CNP rassure de nouveau sur l’exposition de son portefeuille de titrisation
Troisième point sur la situation. CNP Assurances avait, en août et novembre 2007, déjà fait le bilan de son exposition à la crise du subprime à travers des asset backed securities, qui, à ce jour, est «nulle» directement, et indirectement «très faible», soit 10 millions d’euros.
Le portefeuille de titrisation s’élève à 5,6 milliards d’euros à la fin de l’année, précise le groupe. L’impact négatif avant impôt des valorisations au prix de marché est de 47 millions d’euros, dont 41 millions sur le compte de résultat et 6 millions sur les capitaux propres. Un montant bien plus faible que les 2 milliards d’euros de dépréciations évoqués sur le marché début février, une rumeur que l’assureur s’était senti obligé de démentir.
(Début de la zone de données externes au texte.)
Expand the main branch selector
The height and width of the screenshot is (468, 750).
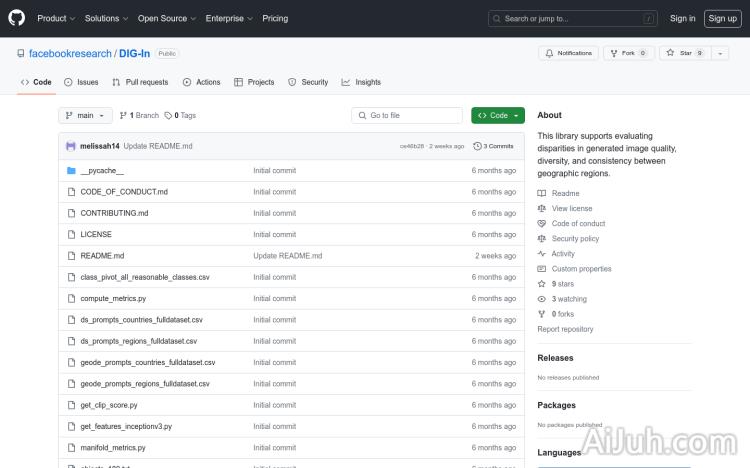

A ces 47 millions d’euros s’ajoutent cependant 20 millions de dépréciations non qualifiées, ce qui porte la facture totale de la «variation des marchés financiers sur un an et notamment la hausse des taux» sur l’ensemble des actifs de l’assureur, s’élevant à 262 milliards d’euros, à 67 millions d’euros. Cet impact négatif est «plus que compensé» par les plus-values de 125 millions d’euros réalisées. Au total, le résultat net courant part du groupe, hors plus-values réalisées sur les actions et l’immobilier, ressort à 1,1 milliard d’euros, en hausse de 34,8% et de 20% pro forma. Le chiffre d’affaires s’élève, comme annoncé le 7 février dernier, à 31,5 milliards d’euros, en baisse de 1,4%, en prenant en compte l’intégration de la filiale espagnole CNP Vida, consolidée depuis le 5 avril 2007.
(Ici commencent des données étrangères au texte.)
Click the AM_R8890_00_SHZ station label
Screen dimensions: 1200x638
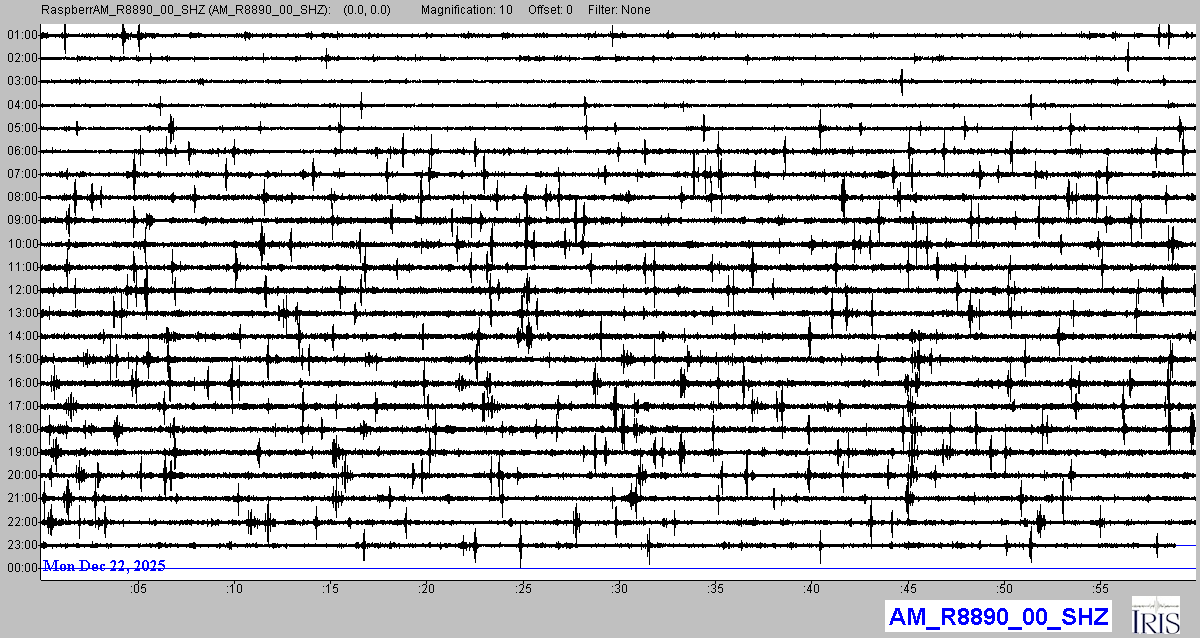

«Sauf aggravation de la crise financière, et même dans des conditions d’activité dégradées en France, l’évolution des encours devrait permettre une progression du résultat net courant du groupe d’au moins 10% sur l’année 2008», affirme CNP. Une amélioration considérable, car sur l’année passée, la progression était de 6,7%. Le plan de développement 2008-2012 prévoit que cette croissance devrait être réalisée notamment par une «forte croissance organique des filiales étrangères grâce à leur surperformance sur des marchés dynamiques». Sur 2007, leur contribution au résultat brut d’exploitation de 1,8 milliard d’euros était en hausse de 22%. La progression est à peu près équivalente dans tous les métiers de l’assureur : la croissance est de 16% pour l’épargne, de 21% pour la retraite et de 28% pour le secteur du risque.